[Item position entries]
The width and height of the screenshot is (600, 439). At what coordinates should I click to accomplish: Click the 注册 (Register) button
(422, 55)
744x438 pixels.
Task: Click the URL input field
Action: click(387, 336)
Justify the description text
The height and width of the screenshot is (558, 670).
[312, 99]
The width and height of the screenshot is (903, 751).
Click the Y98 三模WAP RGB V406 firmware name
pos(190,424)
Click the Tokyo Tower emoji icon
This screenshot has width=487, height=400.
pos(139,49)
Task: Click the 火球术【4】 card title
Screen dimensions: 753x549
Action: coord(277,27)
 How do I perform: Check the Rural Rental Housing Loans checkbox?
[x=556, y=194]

**STATED GOAL**
Copy out all of the data above, line for line, with no changes.

**EXPECTED ANSWER**
The width and height of the screenshot is (600, 439). At what coordinates should I click to accomplish: Click the 注册 (Register) button
(422, 55)
744x438 pixels.
Task: Click the URL input field
Action: click(387, 336)
Justify the description text
The height and width of the screenshot is (558, 670).
[312, 99]
The width and height of the screenshot is (903, 751).
Click the Y98 三模WAP RGB V406 firmware name
pos(190,424)
Click the Tokyo Tower emoji icon
This screenshot has width=487, height=400.
pos(139,49)
Task: Click the 火球术【4】 card title
Screen dimensions: 753x549
Action: coord(277,27)
 How do I perform: Check the Rural Rental Housing Loans checkbox?
[x=556, y=194]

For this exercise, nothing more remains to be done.